In this challenge, we are given an oracle that will encrypt our input with a constant key. We are also given a redacted version of the encrypting script.
Reading through the script, we can see that data is encrypted by splitting the data into blocks of two characters, encrypting each block individually (with a redacted function), and then concatenating the output. Furthermore, by connecting to the oracle, we can see that each block gets encrypted to a fixed size of 40 characters.

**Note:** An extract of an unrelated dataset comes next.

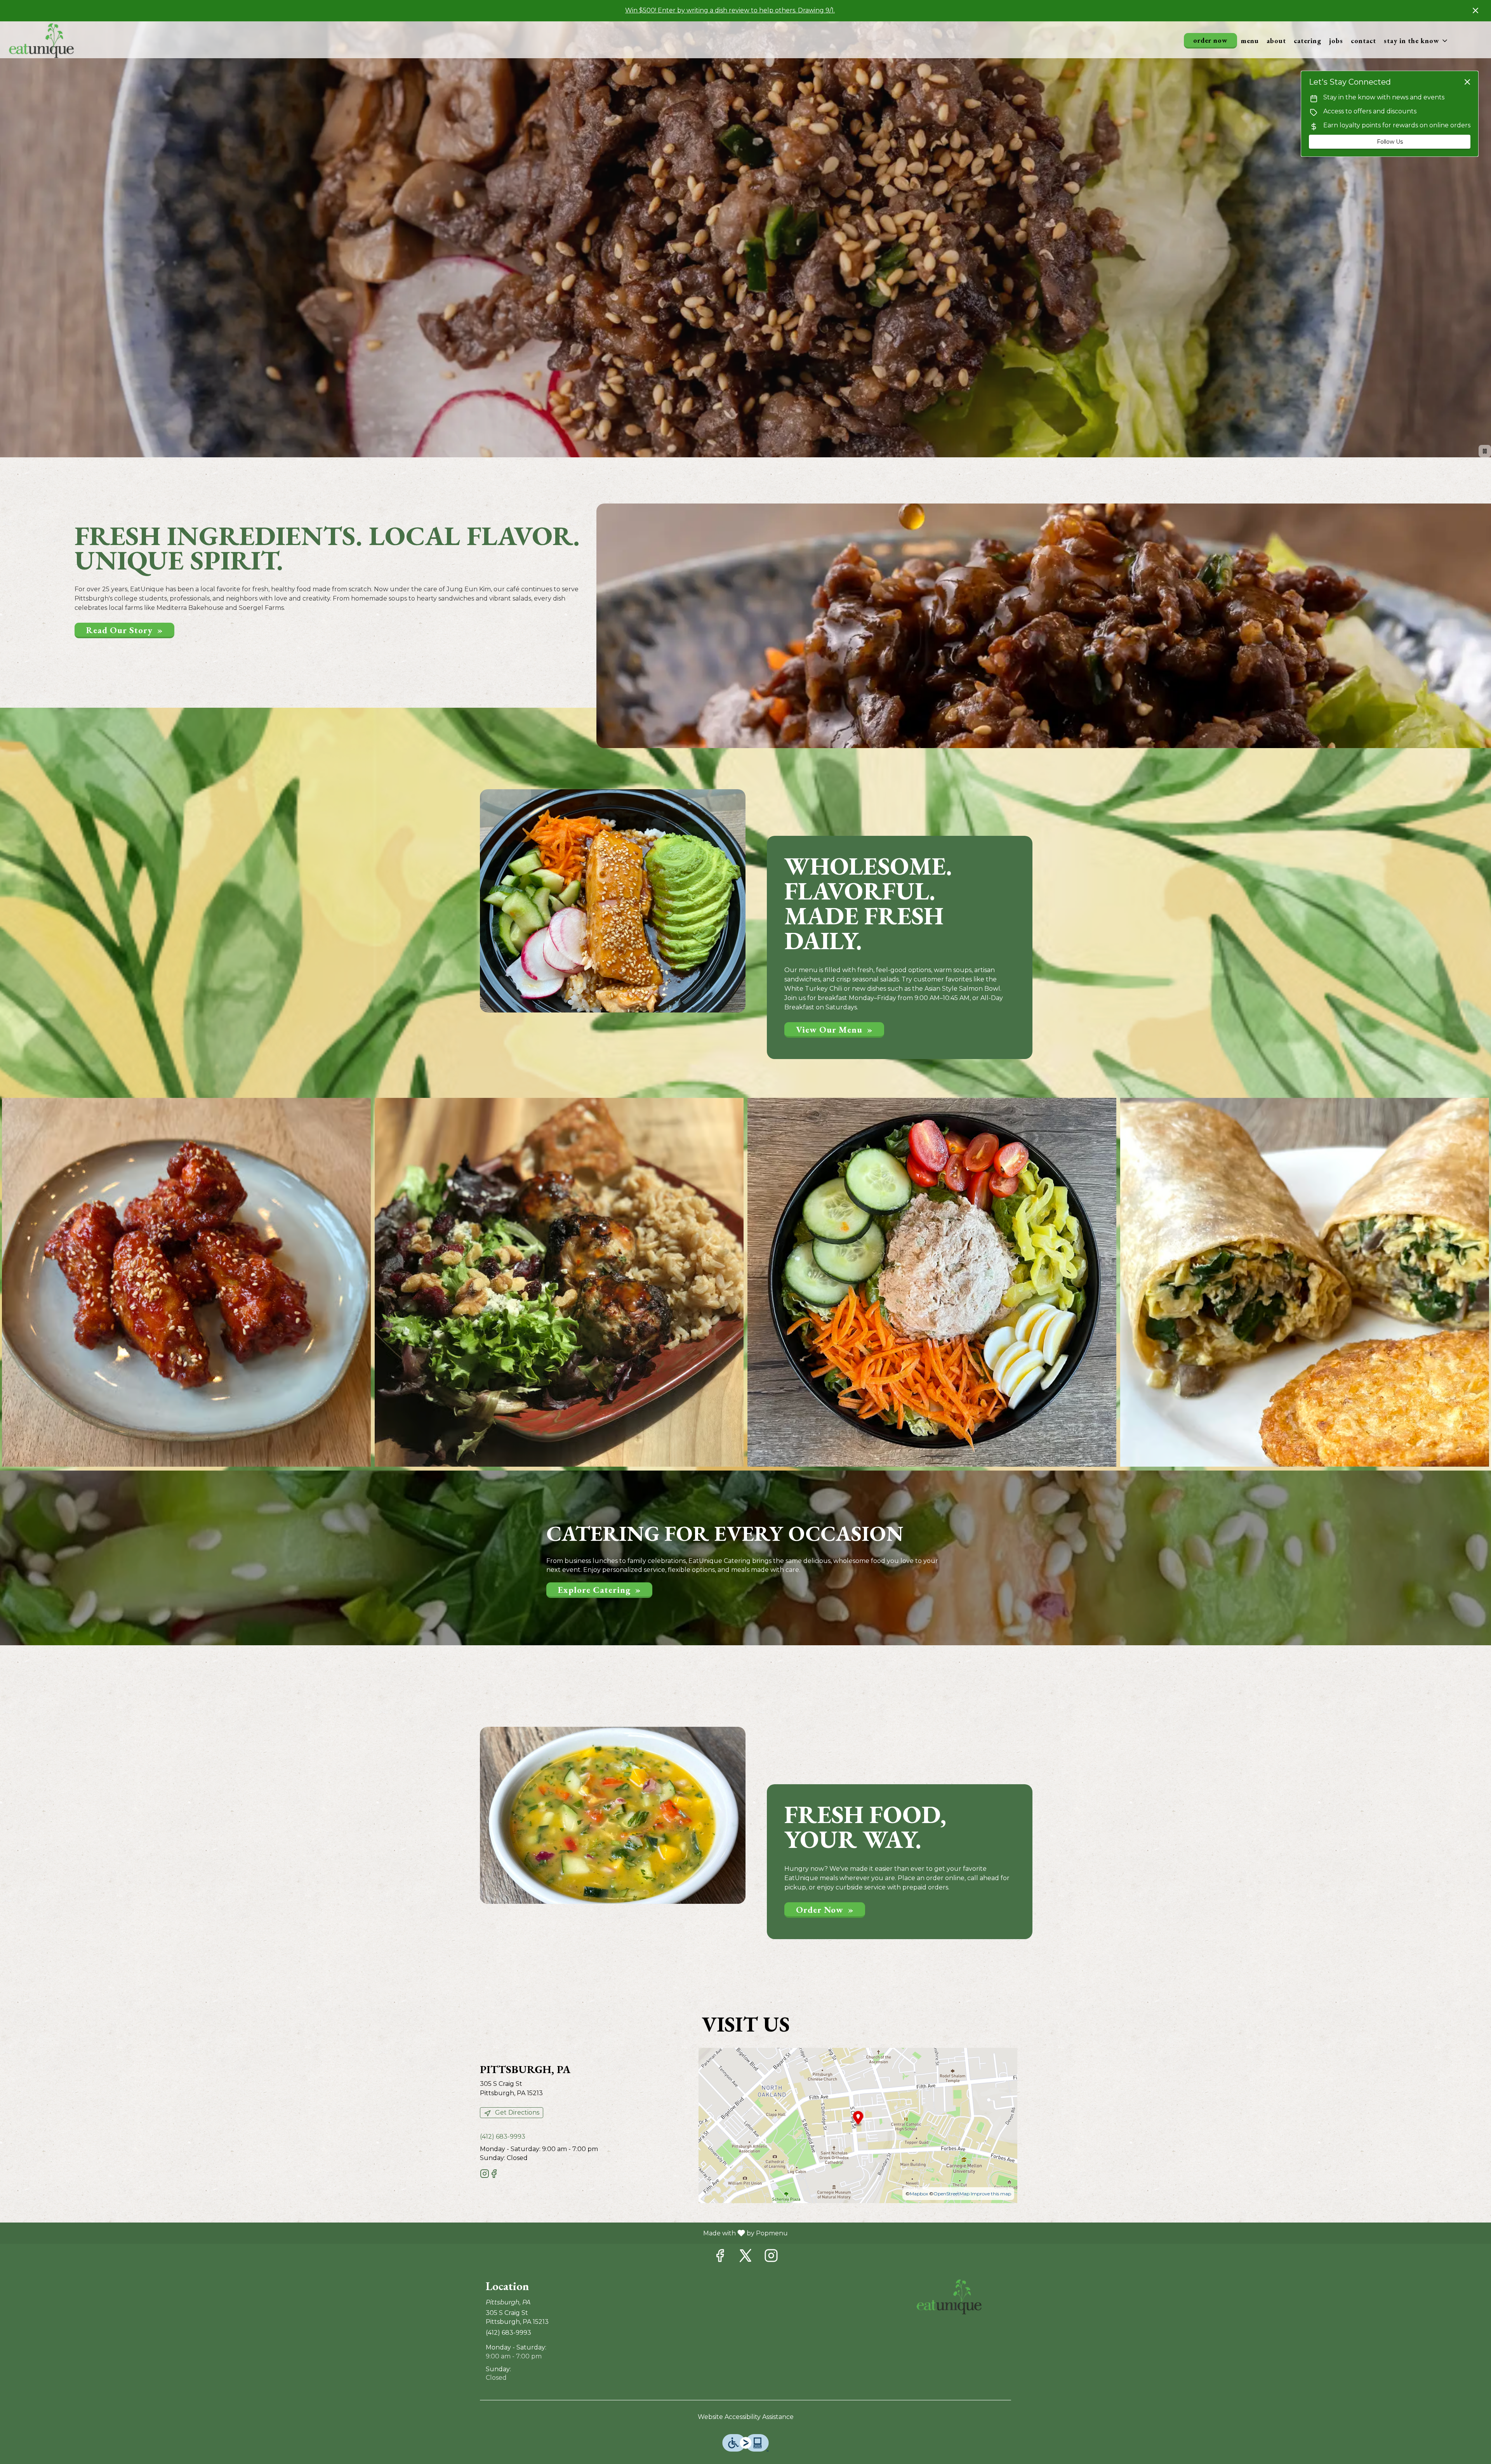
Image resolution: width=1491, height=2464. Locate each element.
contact (1363, 40)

These observations make the encryption very weak, as if we make a table of what all pairs of characters get encrypted to, we can easily decrypt any encrypted message by splitting the encrypted message into blocks of 40 characters, and looking for the corresponding plaintext in our lookup table.
The following Python script implements this exact solution
from pwn import *
from itertools import product
# ================= General Setup =================
conn = remote("chall.duckctf.com", 30002)
# Getting encrypted flag
encryptedFlag = conn.recvline()[16:].strip()

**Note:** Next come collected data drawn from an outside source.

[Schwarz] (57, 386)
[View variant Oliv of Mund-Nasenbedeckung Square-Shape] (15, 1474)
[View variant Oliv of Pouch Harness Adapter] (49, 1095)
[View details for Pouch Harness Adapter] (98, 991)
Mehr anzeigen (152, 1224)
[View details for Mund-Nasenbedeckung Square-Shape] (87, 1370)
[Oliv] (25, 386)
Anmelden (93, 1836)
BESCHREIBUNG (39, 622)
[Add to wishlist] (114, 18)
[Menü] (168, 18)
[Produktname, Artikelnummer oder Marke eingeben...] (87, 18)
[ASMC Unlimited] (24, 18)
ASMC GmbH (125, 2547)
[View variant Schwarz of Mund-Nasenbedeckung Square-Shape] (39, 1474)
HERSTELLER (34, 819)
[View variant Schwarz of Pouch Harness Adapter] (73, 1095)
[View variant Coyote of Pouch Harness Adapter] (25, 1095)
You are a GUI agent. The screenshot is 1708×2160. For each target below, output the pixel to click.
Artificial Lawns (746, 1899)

conn.recvline() # Cleaning new line
# Generating all possible pairs of characters in the characterSet
characterSet = list(string.ascii_lowercase + '0{}')

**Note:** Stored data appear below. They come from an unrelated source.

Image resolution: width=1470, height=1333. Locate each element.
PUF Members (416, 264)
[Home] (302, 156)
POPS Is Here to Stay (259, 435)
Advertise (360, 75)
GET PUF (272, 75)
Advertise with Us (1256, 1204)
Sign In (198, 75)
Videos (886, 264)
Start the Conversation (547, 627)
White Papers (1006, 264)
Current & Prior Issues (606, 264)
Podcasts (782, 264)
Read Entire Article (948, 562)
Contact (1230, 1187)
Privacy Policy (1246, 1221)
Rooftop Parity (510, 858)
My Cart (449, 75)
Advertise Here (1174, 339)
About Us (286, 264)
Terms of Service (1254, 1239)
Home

pairs = [p[0] + p[1] for p in product(characterSet, repeat=2)]
# ============ Creating a lookup table ============
# For speed, we just sent all pairs at once
# and split into blocks afterwards. However, we
# could theoretically send each pair one by one
payload = ''.join(pairs)
conn.sendline(bytes(payload, 'utf-8'))
enc = conn.recvline()[32:].strip()
encPairs = [enc[i:i+40] for i in range(0, len(enc), 40)]
table = dict(zip(encPairs, pairs))
# =============== Decrypting Flag ================
# Splitting the encrypted flag into blocks of 40
blocks = [encryptedFlag[i:i+40] for i in range(0, len(encryptedFlag), 40)]
# Searching for each block in lookup table
flag = ''.join([table[block] for block in blocks])
print(flag)
This gives the flag quack{shortblockencryptionbad}.